Required work ▸ Reproduce the lines verbatim, beginning at the line that contains "Click the V23 upgrade tool logo" and stopping after the line that contains "Click the LinkedIn". Copy only those lines.

Material supplied ▸
--------------------

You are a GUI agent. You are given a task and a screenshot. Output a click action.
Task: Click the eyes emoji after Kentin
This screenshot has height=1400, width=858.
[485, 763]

--------------------

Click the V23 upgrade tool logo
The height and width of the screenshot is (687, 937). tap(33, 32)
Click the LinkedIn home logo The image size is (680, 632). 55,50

--------------------

Result of this exercise ▸
Click the V23 upgrade tool logo
The height and width of the screenshot is (687, 937). tap(33, 32)
Click the LinkedIn home logo The image size is (680, 632). 55,50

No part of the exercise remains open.